RECORDS >>
-.-.-

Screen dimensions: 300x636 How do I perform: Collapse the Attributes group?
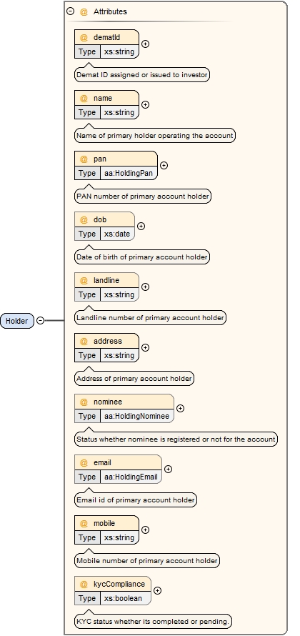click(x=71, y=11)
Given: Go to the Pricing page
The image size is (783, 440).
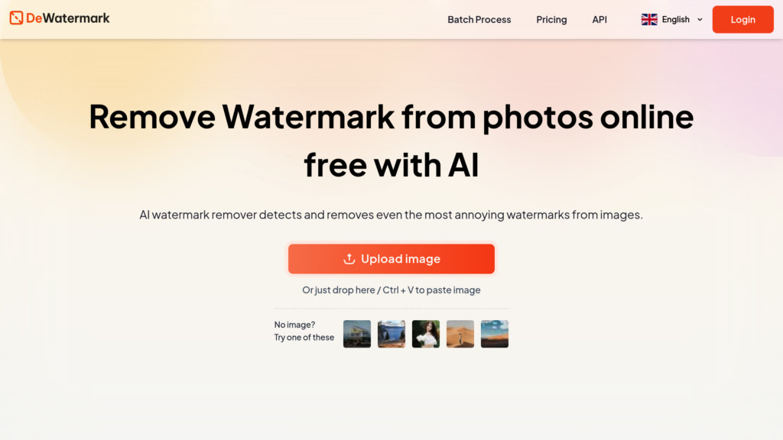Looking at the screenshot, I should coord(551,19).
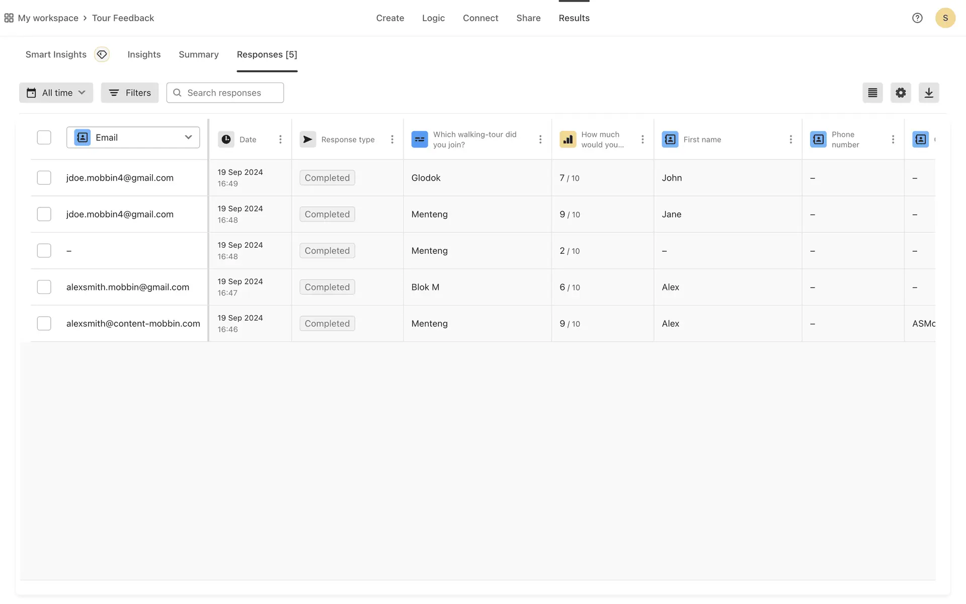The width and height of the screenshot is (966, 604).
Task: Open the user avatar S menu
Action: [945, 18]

-.-.-

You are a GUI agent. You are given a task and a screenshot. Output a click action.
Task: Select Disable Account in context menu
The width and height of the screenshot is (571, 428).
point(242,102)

-.-.-

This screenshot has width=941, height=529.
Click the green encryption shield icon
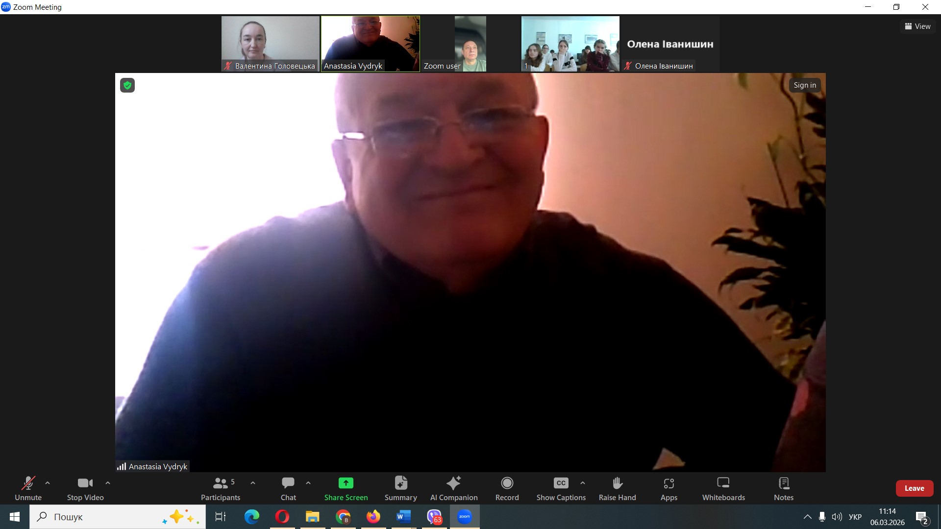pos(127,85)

-.-.-

TASK GOAL >> Retype the listing word for word, from the line containing "Given: Go to the Pricing page" down through the line containing "Action: [945, 18]", and leave the pictures out.

SOLUTION >>
Given: Go to the Pricing page
The image size is (783, 440).
Looking at the screenshot, I should coord(551,19).
The width and height of the screenshot is (966, 604).
Task: Open the user avatar S menu
Action: [945, 18]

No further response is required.